Will Syncthing help me in this case? (copying large files)

Hi All, I have an Unix machine A with a few very large files I want to copy to another file system which is not accessible from A. the file system is accessible by Unix machines X, Y, and Z (via ssh, for example). What is the best way to copy these files, taking advantage of the X, Y, Z? Do I run syncthing on A, X, Y, Z and have A’s folder ID be used in X’s, Y’s, and Z’s syncthing as uni-directional sync. Will all 3 syncthing clients in X, Y, Z be pointing to the SAME file folder in the target NFS? Thanks!

If you just want to copy files, use ssh forwarding.

I can use rsync or scp, but I want to improve throughput time (assuming network bandwidth is not the limiting factor). I hope a peer-to-peer setup will help.

Depends on the speed of the links. I might not help much as hashing, db access and other things might be a bigger overhead. You might want to go for a plain simple torrent given it’s a one off.

Thanks for the info. One main question I have in mind is whether Syncthing support multiple clients (on different machines) sync-ing the same folder (on NFS). It’s like each clients is contributing to copying blocks of a large file in a shared NFS location. This is different from normal P2P usage, in which multiple clients are sync-ing their own copies of the file (the clients just share the blocks in a distributed fashion, but not writing to the same file at different block locations)
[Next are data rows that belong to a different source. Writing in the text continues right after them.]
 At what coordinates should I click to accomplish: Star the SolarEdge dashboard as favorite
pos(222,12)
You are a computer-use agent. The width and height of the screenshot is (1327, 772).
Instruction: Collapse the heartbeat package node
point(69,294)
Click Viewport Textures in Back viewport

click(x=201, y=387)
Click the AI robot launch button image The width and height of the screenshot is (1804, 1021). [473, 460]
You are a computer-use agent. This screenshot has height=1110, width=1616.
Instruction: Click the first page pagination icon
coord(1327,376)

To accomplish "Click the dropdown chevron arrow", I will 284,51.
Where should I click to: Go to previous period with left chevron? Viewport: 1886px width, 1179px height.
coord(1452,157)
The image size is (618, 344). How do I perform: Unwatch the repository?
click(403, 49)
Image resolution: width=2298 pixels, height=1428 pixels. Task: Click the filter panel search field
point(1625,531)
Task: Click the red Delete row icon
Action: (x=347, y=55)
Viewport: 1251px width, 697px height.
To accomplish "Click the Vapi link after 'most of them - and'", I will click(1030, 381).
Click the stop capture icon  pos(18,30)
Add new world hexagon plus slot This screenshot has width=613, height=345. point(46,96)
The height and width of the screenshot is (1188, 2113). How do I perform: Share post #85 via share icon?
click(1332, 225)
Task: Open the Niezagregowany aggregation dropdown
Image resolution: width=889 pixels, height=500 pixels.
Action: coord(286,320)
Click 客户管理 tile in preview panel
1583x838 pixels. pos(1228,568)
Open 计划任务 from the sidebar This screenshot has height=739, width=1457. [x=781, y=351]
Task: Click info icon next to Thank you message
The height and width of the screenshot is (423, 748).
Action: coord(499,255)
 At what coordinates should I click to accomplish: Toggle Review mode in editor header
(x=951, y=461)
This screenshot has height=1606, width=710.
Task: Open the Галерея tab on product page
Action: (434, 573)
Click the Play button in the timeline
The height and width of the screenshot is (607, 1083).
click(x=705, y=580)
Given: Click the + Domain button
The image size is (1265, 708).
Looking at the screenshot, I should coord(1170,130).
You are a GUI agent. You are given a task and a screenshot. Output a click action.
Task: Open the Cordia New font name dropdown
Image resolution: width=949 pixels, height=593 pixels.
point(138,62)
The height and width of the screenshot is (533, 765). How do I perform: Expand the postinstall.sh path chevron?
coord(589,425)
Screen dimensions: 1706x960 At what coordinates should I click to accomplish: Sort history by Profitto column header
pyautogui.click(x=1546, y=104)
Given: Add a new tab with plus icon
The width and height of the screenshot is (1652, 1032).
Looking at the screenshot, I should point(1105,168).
If the things sharing the NFS folder are all read only (“master” in our terminology) it should work fine, with the question about whether you’ll gain any performance or not as Audrius noted above.

You do not want multiple Syncthing installations writing to the same folder of NFS. They’ll stomp on each other and be generally unhappy.


Edit: Actually it won’t work fine, as they’ll all see the file change and see it as three difference versions of the file that need to be reconciled between themselves (the contents being the same, nonetheless), but they can’t be reconciled as they are all “master”. So probably it won’t work very well.